To keep the mouth healthy, it is advisable to brush your teeth at least twice a day and floss to remove food residues that have remained between the teeth.

Balanced feeding

During adolescence, the body needs extra nutrients and energy to sustain the changes that are being experienced. Maintaining a balanced diet and developing good eating habits is key to a healthy life, not only during adolescence, but during adulthood.

Physical activity and exercise

Teens should include some form of physical activity in their daily routine to stimulate muscle growth and strengthen bones. On the other hand, exercise can be a release of stress and endorphins.

Sexuality in adolescence

One of the main consequences of puberty is its impact on sexual behavior. For most individuals, adolescence marks the beginning of sexual activity.
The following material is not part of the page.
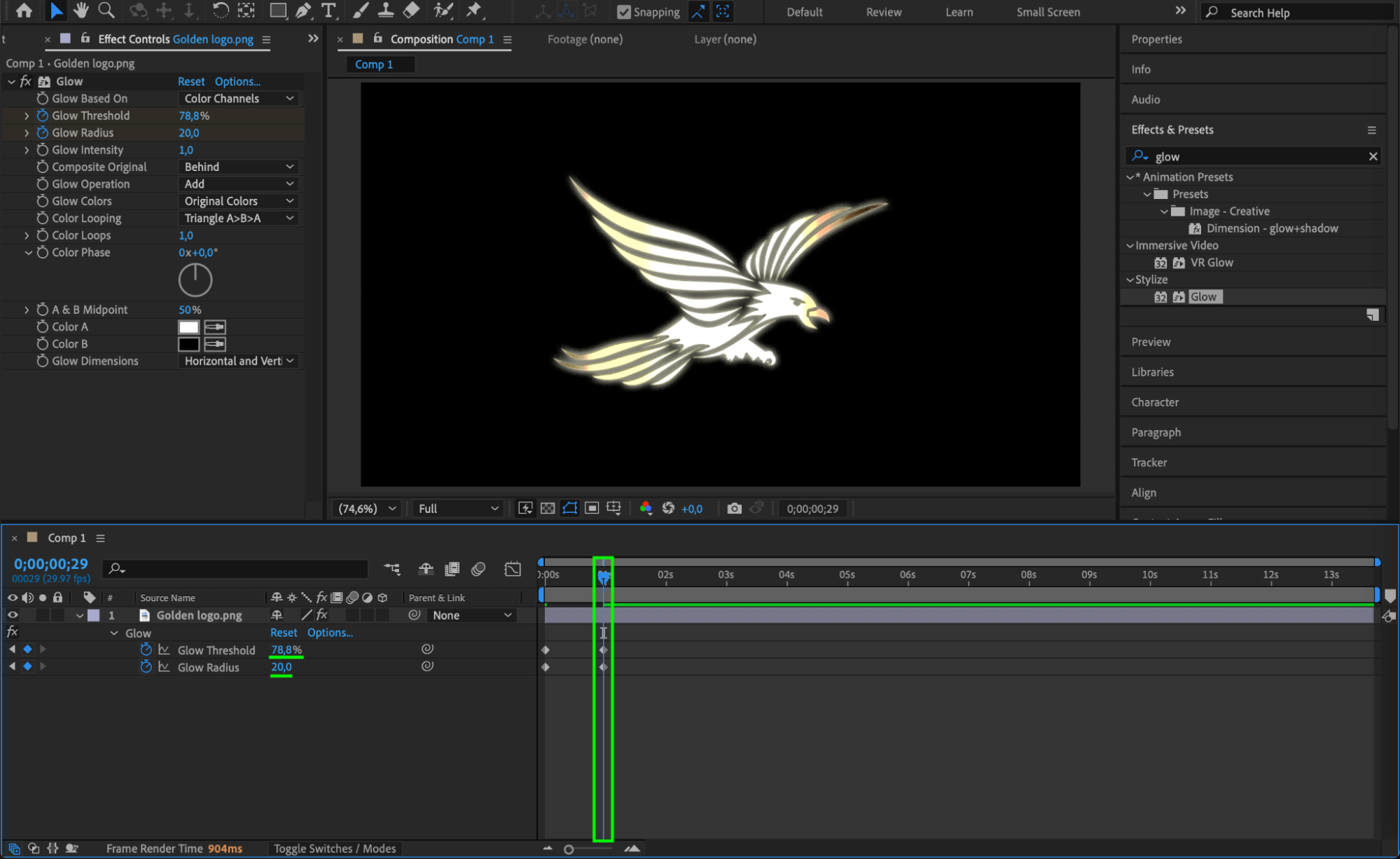Select the Hand tool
One reason why adults worry about teenagers’ early sexual activity is because many of them do not use contraception on a regular basis.
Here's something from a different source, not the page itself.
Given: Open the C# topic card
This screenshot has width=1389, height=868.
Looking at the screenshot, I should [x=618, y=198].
Helping adolescents to understand what sex, pregnancy, contraceptive methods and sexually transmitted diseases are is the main objective of sex education programs.

Pregnancy in adolescence

Pregnancy in adolescence is considered a public health problem. The reasons why early pregnancy affects adolescents noticeably are:

  • increases the risk of maternal mortality, especially in young adolescents.
  • Physical, emotional or financial inability to face motherhood.
  • It disrupts the educational journey and the professional potential.
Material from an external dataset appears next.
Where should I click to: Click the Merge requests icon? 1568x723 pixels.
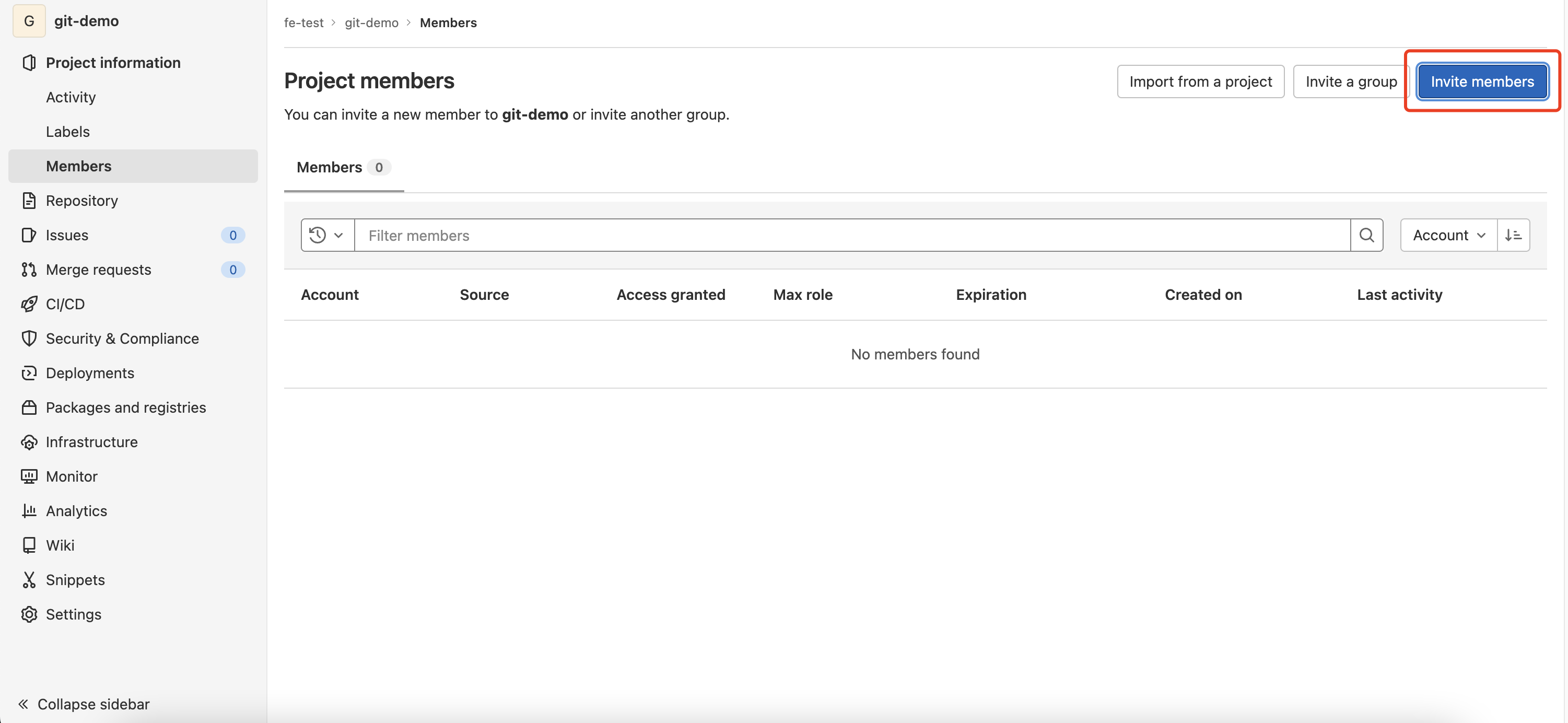[x=29, y=270]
Adolescent pregnancy is a serious problem in Latin America and the Caribbean. For example, the rate of pregnant teenagers (15 to 19 years) between 2010 and 2015 was 67 births per 1,000 girls, compared to the world rate of 51 births per 1,000 girls, in the same period.

Sexually transmitted diseases in adolescence

Adolescents who have sex are at risk of contracting a sexually transmitted disease (STD). STDs are infections that are acquired through sexual contact . Among the main ETS that a teenager can suffer are:

  • the acquired immunodeficiency syndrome (AIDS),
  • genital herpes,
  • The gonorrhea,
  • syphilis,
  • Chlamydia

Eating disorders in adolescence

Because adolescence is a period of dramatic changes in physical appearance, adolescents are affected by the perception of their own image. Eating disorders are a series of conditions characterized by abnormal and harmful eating habits . Between them we have:

  • Overweight and obesity: the consumption of diets rich in calories and fats and sedentary behavior can lead to overweight in adolescents.
  • Anorexia nervosa: is the obsessive pursuit to be thin going hungry, while being perceived as overweight.
  • Bulimia nervosa: is to induce vomiting after excessive food intake or “binge”.
  • Compulsive eating disorder: is the exaggerated food consumption for periods of time that can not be controlled.

Adolescent stereotype

stereotype is a generalization that reflects our impressions or beliefs about a group of people. The group of adolescents suffers from the stereotype that they are rebellious, lazy, conflictive, problematic, even selfish and addicted. A large majority of adolescents do not fit this negative description.